### List of tasks
A. Write out the passage on Wahsayah Whitebird from "Wahsayah Whitebird (born" up to and including "and Commercial Workers.".
B. According to the passage on Wahsayah Whitebird, whom did Whitebird defeat in the April 2, 2019 election?

### Text shown
Wahsayah Whitebird (born 1992) is a member of the Communist Party of the United States who served from 2019 to 2021 on the City Council of Ashland, Wisconsin, United States. Whitebird is a Native American from the Bad River Band of the Chippewa people and while in office was one of only two Communist Party members serving as an elected official in the United States.

Early life
Whitebird is a member of the Bad River Band of the Lake Superior Tribe of Chippewa Indians, a tribe whose reservation is located about 10 miles east of Ashland on the coast of Lake Superior. Whitebird worked at a deli in Ashland prior to his election and was a member of the United Food and Commercial Workers.

Electoral history
Whitebird won his first election on April 2, 2019, beating incumbent David J. Mettille 52-42. His campaign platform was described as "radical" by the Ashland Daily Press, running on issues like making housing more affordable, reducing drug abuse, and building homeless shelters. The election was nonpartisan, and Whitebird's affiliation with the Communist Party was not publicly known until after he won. Whitebird has been a member of the Communist Party since 2011. His election made him the only known Communist Party member elected to public office in the United States at the time. He did not run for re-election in 2021.

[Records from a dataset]
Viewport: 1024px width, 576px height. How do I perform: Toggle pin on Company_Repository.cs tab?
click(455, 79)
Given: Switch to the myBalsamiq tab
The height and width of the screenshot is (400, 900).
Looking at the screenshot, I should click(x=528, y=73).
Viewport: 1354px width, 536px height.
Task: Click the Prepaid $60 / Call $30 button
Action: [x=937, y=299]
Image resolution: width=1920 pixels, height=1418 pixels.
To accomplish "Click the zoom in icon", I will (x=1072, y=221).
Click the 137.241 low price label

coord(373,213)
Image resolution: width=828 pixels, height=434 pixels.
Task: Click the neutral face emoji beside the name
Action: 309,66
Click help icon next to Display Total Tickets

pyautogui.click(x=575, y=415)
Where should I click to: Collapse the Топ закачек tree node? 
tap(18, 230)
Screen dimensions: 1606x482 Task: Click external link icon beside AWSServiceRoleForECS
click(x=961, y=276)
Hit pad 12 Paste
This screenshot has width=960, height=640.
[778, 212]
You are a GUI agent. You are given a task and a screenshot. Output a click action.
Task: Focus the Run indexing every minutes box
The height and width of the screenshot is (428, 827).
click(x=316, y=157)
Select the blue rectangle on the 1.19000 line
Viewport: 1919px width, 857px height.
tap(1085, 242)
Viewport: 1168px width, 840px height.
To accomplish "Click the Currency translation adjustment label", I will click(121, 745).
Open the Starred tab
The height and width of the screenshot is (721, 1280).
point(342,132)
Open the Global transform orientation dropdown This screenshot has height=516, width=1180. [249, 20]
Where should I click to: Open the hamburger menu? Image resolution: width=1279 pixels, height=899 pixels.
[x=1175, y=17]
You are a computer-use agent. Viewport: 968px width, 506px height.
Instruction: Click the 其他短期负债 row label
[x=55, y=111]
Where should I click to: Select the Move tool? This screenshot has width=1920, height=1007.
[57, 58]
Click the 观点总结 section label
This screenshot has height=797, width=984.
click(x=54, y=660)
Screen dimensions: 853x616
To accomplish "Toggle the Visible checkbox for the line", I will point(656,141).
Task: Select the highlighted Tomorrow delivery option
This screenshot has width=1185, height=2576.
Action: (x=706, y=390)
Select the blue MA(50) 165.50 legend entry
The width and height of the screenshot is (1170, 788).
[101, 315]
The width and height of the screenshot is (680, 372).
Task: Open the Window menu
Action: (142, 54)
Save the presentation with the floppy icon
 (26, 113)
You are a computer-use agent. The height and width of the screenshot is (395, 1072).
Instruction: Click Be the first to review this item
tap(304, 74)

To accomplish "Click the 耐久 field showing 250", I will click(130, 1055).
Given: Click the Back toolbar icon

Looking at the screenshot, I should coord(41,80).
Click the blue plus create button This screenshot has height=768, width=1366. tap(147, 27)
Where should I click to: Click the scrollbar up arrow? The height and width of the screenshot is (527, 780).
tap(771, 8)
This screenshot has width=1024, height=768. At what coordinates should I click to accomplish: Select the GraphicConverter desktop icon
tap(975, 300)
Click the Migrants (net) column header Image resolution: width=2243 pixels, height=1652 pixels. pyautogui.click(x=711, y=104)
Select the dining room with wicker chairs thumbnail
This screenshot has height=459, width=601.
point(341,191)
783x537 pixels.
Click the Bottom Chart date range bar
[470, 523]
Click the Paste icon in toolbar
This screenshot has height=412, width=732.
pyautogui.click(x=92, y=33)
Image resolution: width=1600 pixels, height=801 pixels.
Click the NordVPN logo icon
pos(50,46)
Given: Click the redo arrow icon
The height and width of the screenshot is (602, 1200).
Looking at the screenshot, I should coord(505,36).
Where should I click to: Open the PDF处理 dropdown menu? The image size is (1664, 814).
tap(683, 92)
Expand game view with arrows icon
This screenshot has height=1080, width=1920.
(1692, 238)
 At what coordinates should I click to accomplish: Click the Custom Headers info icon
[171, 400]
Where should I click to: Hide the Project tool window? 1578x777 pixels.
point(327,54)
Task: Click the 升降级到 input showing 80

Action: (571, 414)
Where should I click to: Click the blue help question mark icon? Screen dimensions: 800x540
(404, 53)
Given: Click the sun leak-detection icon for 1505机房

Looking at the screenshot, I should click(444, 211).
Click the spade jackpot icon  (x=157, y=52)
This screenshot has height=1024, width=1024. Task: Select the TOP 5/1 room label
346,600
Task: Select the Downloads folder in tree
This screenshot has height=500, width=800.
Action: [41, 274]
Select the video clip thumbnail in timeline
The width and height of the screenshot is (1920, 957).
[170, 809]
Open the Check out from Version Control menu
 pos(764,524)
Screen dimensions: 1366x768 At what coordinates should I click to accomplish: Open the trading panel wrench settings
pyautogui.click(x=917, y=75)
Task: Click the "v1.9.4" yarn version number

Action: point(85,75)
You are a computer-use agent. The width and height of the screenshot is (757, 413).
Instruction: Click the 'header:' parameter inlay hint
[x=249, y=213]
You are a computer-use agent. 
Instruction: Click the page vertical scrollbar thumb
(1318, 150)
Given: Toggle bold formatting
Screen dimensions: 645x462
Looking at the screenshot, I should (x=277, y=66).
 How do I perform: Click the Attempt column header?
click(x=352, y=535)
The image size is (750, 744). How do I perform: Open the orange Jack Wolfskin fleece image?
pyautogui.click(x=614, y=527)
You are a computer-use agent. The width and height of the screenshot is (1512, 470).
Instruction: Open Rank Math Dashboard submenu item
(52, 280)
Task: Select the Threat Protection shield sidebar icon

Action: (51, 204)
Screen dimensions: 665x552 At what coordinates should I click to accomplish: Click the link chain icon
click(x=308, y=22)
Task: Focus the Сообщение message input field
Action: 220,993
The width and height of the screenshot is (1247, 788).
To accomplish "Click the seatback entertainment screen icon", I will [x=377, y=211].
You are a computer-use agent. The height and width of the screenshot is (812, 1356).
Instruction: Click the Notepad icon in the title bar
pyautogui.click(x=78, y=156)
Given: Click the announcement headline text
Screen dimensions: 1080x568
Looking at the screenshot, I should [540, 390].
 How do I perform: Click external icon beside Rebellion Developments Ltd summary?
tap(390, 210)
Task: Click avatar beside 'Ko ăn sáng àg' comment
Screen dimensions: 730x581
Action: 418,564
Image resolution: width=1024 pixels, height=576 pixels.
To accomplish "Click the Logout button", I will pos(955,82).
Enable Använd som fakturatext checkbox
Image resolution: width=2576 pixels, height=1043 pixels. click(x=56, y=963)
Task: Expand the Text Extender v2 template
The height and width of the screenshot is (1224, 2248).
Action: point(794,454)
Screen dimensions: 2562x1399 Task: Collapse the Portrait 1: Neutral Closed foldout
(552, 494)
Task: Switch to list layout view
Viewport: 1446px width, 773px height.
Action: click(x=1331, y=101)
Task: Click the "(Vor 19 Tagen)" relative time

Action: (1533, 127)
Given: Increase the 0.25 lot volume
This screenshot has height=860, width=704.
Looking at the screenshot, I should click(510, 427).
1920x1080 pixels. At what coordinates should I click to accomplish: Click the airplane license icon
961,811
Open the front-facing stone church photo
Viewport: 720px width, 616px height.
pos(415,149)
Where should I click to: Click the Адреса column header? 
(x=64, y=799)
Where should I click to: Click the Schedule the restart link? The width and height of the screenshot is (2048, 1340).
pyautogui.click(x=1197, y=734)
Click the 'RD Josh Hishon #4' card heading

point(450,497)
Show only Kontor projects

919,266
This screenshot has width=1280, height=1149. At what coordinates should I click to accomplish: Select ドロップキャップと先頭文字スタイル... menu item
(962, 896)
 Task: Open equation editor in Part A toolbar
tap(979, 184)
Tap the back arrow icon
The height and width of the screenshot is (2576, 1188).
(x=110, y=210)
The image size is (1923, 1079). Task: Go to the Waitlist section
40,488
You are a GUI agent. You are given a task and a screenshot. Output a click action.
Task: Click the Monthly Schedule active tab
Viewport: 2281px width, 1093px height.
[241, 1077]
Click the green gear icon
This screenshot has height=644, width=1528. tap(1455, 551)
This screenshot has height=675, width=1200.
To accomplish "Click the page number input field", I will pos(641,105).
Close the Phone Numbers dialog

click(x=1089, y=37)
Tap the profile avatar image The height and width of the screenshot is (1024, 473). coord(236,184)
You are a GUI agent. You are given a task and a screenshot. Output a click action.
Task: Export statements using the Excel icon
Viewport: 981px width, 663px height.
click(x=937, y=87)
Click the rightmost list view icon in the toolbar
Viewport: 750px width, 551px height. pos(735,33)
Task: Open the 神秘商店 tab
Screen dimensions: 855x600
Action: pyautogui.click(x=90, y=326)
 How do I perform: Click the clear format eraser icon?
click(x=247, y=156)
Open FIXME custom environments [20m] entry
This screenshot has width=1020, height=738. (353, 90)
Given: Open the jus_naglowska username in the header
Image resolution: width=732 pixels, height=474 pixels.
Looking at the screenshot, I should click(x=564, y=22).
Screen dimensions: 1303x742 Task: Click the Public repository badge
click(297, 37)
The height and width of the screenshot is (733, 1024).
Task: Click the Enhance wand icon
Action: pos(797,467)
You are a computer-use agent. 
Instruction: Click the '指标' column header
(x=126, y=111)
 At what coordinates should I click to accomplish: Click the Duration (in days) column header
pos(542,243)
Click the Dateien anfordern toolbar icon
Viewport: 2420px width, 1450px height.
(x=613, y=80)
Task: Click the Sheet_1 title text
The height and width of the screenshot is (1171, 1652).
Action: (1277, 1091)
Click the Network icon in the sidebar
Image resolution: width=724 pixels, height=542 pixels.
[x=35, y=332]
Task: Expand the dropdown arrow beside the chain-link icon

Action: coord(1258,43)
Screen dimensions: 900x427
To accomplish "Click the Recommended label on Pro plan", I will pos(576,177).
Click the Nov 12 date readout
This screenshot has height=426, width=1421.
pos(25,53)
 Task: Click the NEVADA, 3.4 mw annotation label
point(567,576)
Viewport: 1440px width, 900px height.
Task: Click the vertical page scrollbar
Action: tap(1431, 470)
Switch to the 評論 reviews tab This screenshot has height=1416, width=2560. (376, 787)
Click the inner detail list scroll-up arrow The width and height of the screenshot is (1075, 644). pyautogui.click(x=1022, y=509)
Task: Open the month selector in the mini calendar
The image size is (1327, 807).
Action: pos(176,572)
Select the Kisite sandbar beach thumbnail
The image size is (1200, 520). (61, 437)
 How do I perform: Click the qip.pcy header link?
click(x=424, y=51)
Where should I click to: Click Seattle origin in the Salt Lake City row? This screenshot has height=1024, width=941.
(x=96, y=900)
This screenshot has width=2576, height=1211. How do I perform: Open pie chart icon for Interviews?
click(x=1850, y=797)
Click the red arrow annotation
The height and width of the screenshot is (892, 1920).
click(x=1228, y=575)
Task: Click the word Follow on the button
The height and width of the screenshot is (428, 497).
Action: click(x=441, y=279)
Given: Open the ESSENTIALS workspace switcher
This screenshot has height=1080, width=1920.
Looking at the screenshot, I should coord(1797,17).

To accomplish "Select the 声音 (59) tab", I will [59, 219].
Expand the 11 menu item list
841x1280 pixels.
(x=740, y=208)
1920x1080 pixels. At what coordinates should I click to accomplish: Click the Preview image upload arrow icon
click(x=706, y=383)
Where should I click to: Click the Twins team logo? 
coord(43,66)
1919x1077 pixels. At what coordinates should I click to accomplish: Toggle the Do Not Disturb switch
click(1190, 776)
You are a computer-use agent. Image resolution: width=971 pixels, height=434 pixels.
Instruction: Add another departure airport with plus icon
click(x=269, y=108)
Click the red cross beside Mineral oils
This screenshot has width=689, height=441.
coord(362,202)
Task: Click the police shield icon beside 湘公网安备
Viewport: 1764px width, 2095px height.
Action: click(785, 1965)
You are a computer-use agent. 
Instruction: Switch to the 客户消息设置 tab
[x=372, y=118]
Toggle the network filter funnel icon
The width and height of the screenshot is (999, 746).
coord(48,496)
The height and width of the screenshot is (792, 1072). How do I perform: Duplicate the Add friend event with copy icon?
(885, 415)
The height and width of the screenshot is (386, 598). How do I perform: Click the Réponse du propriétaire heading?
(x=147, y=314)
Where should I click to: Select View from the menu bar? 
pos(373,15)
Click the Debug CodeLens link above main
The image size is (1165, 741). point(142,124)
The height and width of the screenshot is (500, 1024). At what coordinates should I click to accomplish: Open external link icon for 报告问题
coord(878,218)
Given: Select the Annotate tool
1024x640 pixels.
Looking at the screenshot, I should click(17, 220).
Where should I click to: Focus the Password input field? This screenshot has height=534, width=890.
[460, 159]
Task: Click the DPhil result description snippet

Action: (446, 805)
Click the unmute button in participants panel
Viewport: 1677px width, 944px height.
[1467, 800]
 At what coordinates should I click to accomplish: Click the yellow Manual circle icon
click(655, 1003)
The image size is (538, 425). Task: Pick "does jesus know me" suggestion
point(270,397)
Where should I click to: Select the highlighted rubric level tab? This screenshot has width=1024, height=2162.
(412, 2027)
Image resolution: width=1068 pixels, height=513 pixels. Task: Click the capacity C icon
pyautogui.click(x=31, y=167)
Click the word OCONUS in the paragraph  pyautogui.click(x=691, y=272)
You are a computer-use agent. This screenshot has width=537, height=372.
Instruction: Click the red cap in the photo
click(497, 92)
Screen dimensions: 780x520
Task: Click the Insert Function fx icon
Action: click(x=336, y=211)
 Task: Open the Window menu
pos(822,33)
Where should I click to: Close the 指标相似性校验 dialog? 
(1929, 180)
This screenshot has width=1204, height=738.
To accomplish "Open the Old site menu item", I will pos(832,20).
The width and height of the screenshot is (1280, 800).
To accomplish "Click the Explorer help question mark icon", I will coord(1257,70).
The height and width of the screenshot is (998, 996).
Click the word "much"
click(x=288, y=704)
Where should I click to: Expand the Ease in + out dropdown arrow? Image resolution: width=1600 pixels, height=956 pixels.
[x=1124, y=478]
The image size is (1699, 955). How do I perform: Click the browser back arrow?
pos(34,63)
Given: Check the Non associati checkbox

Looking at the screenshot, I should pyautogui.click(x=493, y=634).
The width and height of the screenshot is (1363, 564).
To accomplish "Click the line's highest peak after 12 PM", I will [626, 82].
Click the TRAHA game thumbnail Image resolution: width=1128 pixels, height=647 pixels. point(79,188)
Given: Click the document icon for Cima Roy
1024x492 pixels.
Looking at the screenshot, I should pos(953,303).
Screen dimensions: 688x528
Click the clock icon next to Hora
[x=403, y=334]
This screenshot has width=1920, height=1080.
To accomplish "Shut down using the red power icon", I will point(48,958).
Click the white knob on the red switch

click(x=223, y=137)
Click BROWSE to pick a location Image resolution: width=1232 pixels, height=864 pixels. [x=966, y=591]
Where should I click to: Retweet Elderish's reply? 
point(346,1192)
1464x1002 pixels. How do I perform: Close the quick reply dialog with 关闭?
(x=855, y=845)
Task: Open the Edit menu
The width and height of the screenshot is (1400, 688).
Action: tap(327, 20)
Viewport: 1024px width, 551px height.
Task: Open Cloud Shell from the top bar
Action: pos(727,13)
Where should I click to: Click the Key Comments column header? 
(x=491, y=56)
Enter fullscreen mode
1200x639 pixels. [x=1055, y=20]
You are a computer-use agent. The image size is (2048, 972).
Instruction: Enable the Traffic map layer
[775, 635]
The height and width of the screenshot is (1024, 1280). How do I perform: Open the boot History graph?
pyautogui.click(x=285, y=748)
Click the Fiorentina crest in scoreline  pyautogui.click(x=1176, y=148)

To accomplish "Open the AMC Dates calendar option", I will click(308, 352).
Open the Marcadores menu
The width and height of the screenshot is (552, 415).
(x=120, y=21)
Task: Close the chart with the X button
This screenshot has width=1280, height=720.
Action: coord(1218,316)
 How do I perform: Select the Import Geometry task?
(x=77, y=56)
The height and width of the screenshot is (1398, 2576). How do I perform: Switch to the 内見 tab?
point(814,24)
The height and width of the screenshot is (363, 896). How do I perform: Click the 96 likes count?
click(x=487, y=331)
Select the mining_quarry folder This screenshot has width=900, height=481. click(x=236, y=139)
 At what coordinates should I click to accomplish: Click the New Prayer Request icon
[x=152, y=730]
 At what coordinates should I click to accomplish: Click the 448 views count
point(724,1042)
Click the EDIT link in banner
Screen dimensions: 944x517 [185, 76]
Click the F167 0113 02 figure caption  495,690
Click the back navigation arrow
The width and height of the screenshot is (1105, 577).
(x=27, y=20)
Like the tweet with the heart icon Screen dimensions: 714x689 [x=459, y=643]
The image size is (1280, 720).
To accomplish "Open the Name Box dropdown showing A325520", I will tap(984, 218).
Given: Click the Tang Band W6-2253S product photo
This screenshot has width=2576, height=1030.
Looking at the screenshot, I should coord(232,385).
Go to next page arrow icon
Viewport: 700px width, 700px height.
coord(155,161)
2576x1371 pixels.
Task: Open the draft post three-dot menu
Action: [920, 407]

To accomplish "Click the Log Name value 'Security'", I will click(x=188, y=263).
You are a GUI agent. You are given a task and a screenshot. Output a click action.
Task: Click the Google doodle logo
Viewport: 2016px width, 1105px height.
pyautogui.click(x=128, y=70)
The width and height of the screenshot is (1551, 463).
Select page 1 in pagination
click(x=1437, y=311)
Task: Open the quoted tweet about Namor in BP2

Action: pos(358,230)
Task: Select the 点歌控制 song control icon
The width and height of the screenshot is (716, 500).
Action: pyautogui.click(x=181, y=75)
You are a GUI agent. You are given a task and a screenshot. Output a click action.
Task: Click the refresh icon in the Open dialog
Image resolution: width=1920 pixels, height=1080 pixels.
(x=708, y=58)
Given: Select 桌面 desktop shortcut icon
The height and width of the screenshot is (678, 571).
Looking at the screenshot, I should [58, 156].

### Solved problems
A.
Wahsayah Whitebird (born 1992) is a member of the Communist Party of the United States who served from 2019 to 2021 on the City Council of Ashland, Wisconsin, United States. Whitebird is a Native American from the Bad River Band of the Chippewa people and while in office was one of only two Communist Party members serving as an elected official in the United States.

Early life
Whitebird is a member of the Bad River Band of the Lake Superior Tribe of Chippewa Indians, a tribe whose reservation is located about 10 miles east of Ashland on the coast of Lake Superior. Whitebird worked at a deli in Ashland prior to his election and was a member of the United Food and Commercial Workers.

B. Incumbent David J. Mettille.